Written instruction
Convert the listing below, from the line with "Берлин вновь ввел" through the line with "Россия умирает (1126, 629)", into a Markdown table with the columns Row and Line. Number each row and leave out blank lines.

------------------------------------------------------------

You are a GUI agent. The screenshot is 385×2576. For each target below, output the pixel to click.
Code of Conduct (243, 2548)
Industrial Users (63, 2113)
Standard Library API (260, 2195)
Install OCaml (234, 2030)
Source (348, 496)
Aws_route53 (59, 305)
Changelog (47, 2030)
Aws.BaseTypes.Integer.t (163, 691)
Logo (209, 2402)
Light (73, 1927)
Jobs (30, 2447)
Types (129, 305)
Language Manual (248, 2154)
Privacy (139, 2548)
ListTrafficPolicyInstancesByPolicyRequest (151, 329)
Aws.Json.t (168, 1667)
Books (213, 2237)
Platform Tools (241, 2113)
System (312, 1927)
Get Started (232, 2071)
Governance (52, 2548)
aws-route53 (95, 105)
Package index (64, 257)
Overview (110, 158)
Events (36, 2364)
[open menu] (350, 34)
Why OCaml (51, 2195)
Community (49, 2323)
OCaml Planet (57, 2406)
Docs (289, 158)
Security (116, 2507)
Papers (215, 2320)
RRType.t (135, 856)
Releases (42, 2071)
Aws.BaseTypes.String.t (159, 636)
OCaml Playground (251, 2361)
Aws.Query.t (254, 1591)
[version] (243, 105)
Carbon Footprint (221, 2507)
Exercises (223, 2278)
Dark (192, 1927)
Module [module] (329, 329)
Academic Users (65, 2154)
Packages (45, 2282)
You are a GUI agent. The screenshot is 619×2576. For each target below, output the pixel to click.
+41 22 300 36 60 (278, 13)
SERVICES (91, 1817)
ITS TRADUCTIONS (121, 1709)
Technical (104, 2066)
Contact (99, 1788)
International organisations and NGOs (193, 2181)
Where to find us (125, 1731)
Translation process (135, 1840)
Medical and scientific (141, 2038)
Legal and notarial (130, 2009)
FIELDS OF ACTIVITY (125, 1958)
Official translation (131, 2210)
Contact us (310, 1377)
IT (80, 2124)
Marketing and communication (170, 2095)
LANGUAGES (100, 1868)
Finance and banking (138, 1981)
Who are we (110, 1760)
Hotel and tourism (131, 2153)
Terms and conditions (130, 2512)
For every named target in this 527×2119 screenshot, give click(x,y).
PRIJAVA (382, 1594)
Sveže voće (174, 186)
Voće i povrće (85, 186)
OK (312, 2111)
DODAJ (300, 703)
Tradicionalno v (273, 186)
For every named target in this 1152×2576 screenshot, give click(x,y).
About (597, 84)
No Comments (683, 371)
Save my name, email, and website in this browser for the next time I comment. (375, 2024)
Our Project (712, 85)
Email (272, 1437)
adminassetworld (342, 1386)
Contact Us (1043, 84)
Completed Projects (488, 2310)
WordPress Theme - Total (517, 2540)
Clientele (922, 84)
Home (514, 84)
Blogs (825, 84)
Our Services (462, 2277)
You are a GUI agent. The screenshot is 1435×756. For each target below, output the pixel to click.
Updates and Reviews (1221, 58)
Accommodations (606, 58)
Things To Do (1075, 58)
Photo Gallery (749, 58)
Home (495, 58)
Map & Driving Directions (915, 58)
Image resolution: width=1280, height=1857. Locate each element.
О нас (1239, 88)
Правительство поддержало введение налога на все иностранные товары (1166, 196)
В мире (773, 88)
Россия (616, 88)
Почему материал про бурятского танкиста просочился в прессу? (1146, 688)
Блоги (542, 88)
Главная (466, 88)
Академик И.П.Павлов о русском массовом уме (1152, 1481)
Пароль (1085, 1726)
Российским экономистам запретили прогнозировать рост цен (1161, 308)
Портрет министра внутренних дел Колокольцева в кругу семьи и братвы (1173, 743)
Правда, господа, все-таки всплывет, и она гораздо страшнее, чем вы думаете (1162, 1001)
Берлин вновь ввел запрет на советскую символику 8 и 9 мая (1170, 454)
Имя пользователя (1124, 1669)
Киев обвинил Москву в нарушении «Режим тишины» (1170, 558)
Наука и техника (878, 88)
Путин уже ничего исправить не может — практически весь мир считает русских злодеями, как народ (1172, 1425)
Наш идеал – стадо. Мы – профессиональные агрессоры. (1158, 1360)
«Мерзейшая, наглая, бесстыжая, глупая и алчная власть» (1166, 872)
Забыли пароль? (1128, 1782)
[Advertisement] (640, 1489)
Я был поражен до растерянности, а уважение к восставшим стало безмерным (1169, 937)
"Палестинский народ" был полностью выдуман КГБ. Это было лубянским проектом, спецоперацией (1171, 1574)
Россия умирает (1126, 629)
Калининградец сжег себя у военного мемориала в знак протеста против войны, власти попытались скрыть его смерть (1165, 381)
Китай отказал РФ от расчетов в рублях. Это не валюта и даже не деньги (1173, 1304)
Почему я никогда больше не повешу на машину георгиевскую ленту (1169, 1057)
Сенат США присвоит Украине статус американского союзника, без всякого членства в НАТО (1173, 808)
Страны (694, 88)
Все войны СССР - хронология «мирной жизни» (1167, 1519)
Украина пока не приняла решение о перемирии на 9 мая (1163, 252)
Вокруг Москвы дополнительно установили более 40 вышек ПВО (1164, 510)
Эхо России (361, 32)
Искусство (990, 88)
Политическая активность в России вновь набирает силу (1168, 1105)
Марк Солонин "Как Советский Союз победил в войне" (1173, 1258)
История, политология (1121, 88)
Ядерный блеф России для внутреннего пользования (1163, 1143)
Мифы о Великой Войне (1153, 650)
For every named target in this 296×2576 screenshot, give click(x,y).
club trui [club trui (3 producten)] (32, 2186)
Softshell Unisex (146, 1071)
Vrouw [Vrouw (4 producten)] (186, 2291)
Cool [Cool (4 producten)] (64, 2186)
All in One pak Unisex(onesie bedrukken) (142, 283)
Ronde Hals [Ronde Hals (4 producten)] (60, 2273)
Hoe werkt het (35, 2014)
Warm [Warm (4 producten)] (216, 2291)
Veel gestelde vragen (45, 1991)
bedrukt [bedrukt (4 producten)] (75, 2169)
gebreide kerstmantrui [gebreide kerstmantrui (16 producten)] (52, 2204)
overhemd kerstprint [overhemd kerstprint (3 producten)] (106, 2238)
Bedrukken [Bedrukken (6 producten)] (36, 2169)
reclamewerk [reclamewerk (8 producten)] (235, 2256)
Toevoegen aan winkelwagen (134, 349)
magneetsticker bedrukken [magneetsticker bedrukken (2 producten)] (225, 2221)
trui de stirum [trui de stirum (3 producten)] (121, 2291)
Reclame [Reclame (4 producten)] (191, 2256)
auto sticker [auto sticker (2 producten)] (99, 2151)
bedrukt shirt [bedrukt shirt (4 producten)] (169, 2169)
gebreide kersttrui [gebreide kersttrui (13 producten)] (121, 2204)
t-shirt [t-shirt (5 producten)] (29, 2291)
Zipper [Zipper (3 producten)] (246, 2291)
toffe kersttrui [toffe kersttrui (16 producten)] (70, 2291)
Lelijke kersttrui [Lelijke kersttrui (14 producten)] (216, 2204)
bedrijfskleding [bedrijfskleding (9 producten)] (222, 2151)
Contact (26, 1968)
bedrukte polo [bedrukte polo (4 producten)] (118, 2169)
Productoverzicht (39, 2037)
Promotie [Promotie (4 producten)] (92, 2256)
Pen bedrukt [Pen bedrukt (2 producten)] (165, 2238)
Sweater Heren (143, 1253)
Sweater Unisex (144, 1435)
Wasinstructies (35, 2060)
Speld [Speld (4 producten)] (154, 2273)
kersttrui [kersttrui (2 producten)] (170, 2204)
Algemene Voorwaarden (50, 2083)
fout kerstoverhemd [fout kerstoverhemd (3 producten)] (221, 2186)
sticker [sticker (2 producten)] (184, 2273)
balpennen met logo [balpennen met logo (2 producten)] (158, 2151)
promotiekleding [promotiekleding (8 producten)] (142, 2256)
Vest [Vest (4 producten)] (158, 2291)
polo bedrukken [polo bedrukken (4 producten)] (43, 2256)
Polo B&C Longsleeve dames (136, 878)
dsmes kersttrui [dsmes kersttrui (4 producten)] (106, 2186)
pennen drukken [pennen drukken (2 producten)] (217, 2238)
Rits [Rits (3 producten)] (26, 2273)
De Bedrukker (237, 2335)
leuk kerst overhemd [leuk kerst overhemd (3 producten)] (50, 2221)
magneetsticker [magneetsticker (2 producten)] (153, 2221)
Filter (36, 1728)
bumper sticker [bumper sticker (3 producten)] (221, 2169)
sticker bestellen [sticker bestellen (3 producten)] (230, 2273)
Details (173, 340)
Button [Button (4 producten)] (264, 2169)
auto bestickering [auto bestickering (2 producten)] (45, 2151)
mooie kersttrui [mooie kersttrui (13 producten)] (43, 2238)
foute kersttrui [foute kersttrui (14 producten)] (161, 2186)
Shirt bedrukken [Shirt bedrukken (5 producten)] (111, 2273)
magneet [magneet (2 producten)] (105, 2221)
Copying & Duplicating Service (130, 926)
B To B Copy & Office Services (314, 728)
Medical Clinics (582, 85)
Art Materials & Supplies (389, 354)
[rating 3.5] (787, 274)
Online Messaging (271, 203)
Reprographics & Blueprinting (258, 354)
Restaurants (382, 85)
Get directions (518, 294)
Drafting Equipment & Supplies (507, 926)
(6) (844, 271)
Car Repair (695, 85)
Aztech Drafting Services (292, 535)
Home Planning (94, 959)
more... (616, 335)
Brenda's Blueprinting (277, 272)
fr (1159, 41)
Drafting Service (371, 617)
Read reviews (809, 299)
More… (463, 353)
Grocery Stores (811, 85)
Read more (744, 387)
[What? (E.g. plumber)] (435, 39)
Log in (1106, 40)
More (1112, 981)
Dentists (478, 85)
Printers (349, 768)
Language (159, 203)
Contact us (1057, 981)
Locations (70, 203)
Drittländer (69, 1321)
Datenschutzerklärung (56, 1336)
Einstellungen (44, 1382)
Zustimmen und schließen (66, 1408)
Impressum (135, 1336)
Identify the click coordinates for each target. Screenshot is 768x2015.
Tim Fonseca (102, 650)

------------------------------------------------------------

The reply
| Row | Line |
|---|---|
| 1 | Берлин вновь ввел запрет на советскую символику 8 и 9 мая (1170, 454) |
| 2 | Имя пользователя (1124, 1669) |
| 3 | Киев обвинил Москву в нарушении «Режим тишины» (1170, 558) |
| 4 | Наука и техника (878, 88) |
| 5 | Путин уже ничего исправить не может — практически весь мир считает русских злодеями, как народ (1172, 1425) |
| 6 | Наш идеал – стадо. Мы – профессиональные агрессоры. (1158, 1360) |
| 7 | «Мерзейшая, наглая, бесстыжая, глупая и алчная власть» (1166, 872) |
| 8 | Забыли пароль? (1128, 1782) |
| 9 | [Advertisement] (640, 1489) |
| 10 | Я был поражен до растерянности, а уважение к восставшим стало безмерным (1169, 937) |
| 11 | "Палестинский народ" был полностью выдуман КГБ. Это было лубянским проектом, спецоперацией (1171, 1574) |
| 12 | Россия умирает (1126, 629) |